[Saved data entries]
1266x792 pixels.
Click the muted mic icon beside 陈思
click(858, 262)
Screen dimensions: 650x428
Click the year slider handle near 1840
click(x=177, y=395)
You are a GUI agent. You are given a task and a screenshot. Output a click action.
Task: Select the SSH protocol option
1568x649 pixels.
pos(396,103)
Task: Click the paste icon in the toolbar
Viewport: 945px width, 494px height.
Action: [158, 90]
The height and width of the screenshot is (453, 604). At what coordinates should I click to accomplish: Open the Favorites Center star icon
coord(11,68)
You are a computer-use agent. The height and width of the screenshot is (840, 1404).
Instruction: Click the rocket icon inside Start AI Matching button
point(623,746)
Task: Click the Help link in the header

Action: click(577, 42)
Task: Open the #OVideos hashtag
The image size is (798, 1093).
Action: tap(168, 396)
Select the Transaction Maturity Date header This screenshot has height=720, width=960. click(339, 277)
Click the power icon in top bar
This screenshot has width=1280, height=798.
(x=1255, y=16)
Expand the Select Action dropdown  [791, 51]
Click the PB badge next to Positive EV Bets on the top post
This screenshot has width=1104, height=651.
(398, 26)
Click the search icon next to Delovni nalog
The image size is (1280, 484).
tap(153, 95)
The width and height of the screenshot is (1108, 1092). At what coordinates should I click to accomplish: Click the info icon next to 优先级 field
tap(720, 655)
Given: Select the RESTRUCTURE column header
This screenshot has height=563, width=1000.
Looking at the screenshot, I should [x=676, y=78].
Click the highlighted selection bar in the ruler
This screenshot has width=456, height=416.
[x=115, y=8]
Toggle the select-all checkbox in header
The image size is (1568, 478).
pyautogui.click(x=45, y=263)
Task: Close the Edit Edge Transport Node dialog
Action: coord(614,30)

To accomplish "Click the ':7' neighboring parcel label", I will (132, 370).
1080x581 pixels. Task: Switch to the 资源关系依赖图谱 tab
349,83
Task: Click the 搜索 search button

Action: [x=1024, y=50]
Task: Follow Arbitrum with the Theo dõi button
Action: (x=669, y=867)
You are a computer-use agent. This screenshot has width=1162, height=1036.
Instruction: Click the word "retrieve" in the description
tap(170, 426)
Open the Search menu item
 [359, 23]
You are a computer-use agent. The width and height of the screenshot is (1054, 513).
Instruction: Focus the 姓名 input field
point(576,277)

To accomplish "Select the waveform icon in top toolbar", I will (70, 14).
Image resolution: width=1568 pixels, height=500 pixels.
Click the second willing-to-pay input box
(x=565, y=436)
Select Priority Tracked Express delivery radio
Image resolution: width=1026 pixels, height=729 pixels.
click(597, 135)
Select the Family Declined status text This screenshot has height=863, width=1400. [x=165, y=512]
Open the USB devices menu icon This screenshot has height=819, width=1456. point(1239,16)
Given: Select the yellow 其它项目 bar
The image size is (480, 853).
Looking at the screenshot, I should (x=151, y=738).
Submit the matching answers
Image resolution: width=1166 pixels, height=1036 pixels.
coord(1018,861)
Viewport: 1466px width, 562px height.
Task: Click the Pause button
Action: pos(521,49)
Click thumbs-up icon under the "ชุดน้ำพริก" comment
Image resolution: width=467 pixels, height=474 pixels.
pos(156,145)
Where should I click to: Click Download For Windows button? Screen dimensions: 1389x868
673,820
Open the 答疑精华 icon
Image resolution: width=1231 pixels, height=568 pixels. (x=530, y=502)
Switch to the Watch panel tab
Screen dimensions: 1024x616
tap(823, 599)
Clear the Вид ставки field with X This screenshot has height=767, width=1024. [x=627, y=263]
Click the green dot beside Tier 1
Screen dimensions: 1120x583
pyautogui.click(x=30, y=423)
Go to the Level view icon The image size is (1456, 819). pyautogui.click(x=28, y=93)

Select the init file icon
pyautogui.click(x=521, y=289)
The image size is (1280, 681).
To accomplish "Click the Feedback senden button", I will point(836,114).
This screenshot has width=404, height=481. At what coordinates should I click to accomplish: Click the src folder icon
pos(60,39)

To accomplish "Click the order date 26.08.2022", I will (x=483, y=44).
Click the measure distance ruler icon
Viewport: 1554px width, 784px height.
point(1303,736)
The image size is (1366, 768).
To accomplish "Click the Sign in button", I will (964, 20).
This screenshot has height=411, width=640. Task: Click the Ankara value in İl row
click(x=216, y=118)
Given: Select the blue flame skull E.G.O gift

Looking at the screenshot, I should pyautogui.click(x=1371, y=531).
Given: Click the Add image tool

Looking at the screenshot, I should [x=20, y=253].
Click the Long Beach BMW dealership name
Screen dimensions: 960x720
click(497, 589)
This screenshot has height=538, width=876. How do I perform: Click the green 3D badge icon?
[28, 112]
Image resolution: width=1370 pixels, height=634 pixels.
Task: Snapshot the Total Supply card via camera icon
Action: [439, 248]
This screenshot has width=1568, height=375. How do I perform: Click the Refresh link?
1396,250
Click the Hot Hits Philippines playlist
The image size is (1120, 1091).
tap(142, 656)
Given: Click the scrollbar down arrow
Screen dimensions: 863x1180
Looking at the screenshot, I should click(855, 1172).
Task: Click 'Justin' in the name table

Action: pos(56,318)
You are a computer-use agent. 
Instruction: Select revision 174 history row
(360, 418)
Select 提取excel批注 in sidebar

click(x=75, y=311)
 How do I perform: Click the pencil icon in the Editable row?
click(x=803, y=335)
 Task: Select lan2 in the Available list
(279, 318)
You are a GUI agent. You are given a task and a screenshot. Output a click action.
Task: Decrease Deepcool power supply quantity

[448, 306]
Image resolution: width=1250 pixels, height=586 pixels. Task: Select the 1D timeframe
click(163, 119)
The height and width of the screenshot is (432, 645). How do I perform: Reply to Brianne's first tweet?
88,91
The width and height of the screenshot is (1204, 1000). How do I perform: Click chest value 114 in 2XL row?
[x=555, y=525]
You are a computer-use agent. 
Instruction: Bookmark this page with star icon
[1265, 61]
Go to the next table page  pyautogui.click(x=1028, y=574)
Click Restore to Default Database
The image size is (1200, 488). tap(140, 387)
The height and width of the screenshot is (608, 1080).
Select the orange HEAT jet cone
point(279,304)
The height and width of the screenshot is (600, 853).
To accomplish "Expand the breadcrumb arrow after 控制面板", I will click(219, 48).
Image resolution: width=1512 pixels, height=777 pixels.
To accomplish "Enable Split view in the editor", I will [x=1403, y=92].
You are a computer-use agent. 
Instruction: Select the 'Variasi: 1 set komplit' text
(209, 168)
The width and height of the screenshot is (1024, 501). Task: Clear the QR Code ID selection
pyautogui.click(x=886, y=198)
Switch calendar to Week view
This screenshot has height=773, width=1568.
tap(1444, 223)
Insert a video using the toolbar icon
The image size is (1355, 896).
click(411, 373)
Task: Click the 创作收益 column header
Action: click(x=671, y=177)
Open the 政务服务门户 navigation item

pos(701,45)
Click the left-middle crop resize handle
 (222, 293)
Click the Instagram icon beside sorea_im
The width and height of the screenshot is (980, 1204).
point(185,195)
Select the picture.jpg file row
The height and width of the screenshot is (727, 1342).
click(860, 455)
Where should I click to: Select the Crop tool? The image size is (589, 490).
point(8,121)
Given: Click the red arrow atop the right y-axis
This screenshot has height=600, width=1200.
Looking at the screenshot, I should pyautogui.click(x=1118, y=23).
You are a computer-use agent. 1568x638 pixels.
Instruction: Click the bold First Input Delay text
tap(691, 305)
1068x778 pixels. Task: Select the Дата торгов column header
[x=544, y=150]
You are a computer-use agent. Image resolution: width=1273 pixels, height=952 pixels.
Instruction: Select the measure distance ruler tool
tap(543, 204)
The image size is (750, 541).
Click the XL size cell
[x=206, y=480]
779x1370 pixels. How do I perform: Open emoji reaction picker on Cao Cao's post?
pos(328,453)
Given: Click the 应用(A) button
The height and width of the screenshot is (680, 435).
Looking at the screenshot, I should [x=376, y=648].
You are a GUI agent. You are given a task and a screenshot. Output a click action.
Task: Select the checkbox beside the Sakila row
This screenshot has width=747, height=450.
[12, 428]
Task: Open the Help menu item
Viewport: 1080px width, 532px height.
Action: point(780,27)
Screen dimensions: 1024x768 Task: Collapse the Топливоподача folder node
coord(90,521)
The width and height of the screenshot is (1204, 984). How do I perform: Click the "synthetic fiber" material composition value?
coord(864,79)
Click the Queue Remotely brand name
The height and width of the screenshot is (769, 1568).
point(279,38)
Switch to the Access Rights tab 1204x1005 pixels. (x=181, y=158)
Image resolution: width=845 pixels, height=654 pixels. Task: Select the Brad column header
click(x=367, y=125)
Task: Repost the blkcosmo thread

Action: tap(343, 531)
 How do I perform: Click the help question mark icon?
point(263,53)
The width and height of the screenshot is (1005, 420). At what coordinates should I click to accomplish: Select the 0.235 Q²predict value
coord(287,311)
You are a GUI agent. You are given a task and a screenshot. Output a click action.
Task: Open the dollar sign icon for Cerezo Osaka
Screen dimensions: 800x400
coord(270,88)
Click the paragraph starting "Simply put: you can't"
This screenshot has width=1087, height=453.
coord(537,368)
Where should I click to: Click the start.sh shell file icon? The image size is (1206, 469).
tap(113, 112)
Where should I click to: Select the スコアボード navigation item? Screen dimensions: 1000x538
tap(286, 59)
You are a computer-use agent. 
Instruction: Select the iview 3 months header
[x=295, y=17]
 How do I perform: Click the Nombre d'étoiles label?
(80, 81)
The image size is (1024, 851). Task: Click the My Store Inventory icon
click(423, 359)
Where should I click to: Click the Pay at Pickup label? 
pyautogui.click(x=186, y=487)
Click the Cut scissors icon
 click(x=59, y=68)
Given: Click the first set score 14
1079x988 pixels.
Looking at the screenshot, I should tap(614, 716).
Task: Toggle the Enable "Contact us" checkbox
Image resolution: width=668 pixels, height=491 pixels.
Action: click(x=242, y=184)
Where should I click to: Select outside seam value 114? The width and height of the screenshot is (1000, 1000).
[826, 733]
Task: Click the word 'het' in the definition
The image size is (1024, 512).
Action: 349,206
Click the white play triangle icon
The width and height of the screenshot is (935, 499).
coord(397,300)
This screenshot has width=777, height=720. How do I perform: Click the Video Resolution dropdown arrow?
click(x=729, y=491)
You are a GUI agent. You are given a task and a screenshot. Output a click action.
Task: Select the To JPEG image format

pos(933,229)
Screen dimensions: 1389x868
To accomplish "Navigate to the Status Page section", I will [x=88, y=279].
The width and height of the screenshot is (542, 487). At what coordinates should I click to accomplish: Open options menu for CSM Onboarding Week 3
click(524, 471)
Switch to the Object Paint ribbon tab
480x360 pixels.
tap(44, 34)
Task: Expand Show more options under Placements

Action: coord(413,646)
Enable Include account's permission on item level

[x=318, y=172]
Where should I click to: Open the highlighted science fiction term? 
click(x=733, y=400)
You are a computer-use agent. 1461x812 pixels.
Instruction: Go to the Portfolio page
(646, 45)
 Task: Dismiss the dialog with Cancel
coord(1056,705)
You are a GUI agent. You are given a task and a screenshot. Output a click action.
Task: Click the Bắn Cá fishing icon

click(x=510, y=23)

WORK ORDER
Copy out, exactly and alone, the lines of the entries above between the ones holding "Viewport: 945px width, 494px height." and "Click the highlighted", inclusive.

WRITTEN ANSWER
Viewport: 945px width, 494px height.
Action: [158, 90]
The height and width of the screenshot is (453, 604). At what coordinates should I click to accomplish: Open the Favorites Center star icon
coord(11,68)
You are a computer-use agent. The height and width of the screenshot is (840, 1404).
Instruction: Click the rocket icon inside Start AI Matching button
point(623,746)
Task: Click the Help link in the header

Action: click(577, 42)
Task: Open the #OVideos hashtag
The image size is (798, 1093).
Action: tap(168, 396)
Select the Transaction Maturity Date header This screenshot has height=720, width=960. click(339, 277)
Click the power icon in top bar
This screenshot has width=1280, height=798.
(x=1255, y=16)
Expand the Select Action dropdown  [791, 51]
Click the PB badge next to Positive EV Bets on the top post
This screenshot has width=1104, height=651.
(398, 26)
Click the search icon next to Delovni nalog
The image size is (1280, 484).
tap(153, 95)
The width and height of the screenshot is (1108, 1092). At what coordinates should I click to accomplish: Click the info icon next to 优先级 field
tap(720, 655)
Given: Select the RESTRUCTURE column header
This screenshot has height=563, width=1000.
Looking at the screenshot, I should [x=676, y=78].
Click the highlighted selection bar in the ruler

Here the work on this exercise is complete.